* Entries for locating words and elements

....

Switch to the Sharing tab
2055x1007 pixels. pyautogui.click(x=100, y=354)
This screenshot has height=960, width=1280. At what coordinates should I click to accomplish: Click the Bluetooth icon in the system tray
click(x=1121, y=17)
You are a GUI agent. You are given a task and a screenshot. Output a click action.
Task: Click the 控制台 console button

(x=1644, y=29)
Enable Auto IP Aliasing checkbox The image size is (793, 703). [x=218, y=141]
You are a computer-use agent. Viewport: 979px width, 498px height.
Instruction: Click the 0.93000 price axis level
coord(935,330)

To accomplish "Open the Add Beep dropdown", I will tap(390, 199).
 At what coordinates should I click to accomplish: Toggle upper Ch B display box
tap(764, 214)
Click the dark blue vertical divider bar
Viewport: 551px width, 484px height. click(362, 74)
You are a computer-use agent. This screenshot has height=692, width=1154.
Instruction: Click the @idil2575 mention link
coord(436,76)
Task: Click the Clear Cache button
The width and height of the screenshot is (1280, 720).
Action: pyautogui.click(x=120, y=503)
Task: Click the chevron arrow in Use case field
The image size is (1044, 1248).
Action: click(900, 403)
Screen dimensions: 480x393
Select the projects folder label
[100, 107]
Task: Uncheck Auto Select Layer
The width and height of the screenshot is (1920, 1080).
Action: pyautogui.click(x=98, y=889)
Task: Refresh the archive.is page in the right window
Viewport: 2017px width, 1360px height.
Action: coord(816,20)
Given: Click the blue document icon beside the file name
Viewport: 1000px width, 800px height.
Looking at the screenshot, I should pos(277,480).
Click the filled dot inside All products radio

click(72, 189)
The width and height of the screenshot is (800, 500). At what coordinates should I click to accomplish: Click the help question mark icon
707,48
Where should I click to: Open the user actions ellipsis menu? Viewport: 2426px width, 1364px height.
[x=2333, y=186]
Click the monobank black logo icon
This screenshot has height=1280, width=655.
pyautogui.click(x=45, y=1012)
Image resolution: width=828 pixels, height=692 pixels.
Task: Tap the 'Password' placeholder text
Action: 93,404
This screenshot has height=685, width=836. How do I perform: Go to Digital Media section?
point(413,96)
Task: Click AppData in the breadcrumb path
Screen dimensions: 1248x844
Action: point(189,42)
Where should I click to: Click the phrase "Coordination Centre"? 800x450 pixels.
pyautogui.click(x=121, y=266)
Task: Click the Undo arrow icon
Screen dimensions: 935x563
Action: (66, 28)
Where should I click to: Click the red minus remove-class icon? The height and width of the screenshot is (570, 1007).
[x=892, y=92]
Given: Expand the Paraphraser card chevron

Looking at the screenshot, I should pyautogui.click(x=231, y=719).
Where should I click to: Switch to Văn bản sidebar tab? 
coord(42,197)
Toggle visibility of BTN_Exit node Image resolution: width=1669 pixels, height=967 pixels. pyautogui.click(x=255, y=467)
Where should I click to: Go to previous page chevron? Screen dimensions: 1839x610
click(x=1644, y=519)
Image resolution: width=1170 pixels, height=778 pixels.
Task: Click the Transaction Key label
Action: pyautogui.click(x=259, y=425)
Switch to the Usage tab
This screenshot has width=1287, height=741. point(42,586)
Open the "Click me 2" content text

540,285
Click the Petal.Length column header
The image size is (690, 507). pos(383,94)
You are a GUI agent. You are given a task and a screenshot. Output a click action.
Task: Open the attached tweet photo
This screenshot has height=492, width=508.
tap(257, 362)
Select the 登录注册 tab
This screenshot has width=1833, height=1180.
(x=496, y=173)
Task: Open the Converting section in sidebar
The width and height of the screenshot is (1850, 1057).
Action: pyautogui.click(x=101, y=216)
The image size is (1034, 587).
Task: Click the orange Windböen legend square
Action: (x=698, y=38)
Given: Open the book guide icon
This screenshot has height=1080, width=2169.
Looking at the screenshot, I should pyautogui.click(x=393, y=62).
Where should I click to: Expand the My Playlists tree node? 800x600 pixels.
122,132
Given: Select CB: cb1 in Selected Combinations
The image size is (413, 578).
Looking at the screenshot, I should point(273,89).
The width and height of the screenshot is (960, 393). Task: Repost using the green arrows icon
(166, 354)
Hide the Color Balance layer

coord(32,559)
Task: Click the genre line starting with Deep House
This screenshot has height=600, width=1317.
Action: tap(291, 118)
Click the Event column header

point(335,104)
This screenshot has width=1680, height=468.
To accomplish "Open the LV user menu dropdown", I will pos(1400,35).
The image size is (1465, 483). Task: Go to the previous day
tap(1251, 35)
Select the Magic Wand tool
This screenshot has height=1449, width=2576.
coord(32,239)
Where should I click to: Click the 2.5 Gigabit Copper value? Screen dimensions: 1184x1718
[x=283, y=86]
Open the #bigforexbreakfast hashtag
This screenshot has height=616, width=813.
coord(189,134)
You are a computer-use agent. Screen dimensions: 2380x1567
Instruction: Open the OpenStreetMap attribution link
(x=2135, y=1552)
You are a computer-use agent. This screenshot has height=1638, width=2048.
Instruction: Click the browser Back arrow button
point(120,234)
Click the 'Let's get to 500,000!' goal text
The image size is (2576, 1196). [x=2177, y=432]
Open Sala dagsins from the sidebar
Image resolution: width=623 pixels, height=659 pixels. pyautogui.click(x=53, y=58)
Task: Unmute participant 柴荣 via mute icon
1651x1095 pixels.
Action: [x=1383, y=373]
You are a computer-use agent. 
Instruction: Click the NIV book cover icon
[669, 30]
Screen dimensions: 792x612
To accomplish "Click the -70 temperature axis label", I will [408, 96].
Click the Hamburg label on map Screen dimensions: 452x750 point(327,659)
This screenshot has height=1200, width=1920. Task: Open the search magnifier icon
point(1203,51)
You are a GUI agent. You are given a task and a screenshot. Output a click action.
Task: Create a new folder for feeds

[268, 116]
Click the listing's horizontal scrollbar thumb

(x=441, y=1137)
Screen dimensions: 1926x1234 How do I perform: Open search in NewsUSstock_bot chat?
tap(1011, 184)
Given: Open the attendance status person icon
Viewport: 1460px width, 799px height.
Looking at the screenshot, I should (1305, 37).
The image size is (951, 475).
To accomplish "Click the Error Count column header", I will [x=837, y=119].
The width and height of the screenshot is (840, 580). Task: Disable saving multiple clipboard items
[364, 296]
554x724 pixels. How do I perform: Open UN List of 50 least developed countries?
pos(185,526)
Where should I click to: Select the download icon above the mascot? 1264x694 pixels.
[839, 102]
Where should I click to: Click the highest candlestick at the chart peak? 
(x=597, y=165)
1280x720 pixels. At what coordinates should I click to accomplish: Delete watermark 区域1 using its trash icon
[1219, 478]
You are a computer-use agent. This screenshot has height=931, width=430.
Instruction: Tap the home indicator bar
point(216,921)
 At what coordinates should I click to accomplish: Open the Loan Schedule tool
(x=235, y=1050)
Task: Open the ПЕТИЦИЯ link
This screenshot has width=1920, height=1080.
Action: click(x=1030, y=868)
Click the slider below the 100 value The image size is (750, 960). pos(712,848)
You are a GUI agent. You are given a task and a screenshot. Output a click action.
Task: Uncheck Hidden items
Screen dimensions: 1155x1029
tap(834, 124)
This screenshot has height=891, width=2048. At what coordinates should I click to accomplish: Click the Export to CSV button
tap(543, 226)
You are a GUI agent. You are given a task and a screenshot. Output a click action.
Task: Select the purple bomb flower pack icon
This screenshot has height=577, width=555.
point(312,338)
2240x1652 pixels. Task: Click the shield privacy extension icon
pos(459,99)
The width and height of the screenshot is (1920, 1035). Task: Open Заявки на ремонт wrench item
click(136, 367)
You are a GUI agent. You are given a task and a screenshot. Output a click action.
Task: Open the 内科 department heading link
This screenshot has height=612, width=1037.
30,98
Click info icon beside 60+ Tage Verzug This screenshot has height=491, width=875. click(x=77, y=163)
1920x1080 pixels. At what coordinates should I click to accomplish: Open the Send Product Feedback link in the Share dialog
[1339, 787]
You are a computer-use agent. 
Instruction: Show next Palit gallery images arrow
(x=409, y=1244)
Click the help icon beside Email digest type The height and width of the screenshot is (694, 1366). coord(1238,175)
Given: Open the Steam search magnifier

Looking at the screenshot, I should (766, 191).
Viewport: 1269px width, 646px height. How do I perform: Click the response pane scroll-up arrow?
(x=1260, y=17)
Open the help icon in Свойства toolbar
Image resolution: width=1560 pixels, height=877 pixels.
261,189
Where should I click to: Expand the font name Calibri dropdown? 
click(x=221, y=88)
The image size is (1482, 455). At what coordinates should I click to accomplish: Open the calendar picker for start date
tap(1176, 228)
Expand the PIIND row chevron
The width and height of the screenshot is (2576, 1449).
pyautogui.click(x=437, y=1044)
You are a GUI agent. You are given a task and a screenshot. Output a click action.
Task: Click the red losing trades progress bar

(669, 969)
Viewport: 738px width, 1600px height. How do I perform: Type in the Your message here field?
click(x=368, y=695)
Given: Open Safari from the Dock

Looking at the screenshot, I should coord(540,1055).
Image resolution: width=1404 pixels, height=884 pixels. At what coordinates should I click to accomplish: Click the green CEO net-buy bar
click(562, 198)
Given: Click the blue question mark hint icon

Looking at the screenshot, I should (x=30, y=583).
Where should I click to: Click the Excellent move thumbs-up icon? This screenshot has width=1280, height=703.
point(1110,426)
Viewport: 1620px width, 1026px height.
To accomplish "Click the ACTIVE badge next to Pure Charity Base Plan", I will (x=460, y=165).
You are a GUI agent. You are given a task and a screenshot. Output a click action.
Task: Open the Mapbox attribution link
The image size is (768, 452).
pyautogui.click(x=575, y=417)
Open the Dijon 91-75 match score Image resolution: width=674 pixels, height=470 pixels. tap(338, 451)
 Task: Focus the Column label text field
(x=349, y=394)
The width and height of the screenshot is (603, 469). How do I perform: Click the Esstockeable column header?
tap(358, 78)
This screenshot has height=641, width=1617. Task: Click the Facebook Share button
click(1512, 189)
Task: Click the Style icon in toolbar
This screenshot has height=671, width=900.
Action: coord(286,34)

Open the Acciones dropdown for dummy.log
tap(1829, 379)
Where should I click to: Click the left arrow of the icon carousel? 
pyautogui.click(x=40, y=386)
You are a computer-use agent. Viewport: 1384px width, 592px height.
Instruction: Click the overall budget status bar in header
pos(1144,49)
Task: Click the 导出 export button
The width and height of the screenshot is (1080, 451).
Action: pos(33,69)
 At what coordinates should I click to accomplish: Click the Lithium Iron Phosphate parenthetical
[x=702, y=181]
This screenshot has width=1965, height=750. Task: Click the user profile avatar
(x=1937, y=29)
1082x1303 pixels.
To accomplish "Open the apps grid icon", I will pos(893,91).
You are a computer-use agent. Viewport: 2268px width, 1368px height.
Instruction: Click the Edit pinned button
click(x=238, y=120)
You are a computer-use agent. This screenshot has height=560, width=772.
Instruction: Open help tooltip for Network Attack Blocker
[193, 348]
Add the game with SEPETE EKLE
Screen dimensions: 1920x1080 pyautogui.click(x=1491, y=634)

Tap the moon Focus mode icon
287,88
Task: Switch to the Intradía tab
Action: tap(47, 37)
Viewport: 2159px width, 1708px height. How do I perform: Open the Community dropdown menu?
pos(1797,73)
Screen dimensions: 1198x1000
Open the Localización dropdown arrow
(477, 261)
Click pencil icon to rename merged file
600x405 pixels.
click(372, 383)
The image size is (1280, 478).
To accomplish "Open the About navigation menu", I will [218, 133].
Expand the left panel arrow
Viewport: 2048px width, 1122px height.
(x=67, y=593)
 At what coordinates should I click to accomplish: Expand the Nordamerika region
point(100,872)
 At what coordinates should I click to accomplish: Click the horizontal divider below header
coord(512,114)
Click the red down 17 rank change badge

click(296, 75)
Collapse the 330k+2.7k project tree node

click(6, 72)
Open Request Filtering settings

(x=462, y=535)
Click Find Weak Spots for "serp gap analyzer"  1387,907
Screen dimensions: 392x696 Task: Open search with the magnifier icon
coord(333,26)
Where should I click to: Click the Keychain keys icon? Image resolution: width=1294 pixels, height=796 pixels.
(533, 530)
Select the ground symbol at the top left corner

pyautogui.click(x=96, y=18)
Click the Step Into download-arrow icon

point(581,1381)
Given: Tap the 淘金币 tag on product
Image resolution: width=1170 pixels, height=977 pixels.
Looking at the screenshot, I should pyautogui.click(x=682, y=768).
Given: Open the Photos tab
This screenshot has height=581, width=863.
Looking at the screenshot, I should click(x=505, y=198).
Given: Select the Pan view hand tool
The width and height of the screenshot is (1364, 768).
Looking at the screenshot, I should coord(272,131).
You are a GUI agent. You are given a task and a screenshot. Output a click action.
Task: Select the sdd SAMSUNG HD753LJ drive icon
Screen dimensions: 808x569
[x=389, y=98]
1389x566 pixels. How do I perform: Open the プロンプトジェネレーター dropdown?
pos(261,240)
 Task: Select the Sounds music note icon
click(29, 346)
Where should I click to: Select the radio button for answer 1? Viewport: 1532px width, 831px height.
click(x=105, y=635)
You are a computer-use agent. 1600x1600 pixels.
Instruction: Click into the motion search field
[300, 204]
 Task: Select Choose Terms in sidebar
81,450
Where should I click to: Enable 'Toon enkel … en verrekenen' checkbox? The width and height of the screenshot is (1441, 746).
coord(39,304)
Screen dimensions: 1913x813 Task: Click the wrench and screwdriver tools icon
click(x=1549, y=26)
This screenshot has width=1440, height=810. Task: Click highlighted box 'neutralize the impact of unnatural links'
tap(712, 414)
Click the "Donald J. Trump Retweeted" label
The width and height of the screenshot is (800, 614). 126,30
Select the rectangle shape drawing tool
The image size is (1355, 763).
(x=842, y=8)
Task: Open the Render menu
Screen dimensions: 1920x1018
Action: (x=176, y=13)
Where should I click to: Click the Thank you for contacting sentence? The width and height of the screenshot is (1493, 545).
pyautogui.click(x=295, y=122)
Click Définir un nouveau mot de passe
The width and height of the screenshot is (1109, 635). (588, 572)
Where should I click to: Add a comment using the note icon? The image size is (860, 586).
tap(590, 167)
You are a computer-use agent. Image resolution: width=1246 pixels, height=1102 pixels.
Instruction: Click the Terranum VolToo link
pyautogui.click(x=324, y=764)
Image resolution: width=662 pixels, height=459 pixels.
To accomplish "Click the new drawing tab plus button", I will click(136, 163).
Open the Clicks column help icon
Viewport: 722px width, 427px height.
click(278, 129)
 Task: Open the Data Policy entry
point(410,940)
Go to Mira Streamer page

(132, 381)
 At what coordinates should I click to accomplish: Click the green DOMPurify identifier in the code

....

* Given problem
Retype the material starting at the line containing "Given: Open the Photos tab" and ending with the line containing "click(29, 346)", both included, without changing anything.

* Complete answer
Given: Open the Photos tab
This screenshot has height=581, width=863.
Looking at the screenshot, I should click(x=505, y=198).
Given: Select the Pan view hand tool
The width and height of the screenshot is (1364, 768).
Looking at the screenshot, I should coord(272,131).
You are a GUI agent. You are given a task and a screenshot. Output a click action.
Task: Select the sdd SAMSUNG HD753LJ drive icon
Screen dimensions: 808x569
[x=389, y=98]
1389x566 pixels. How do I perform: Open the プロンプトジェネレーター dropdown?
pos(261,240)
 Task: Select the Sounds music note icon
click(29, 346)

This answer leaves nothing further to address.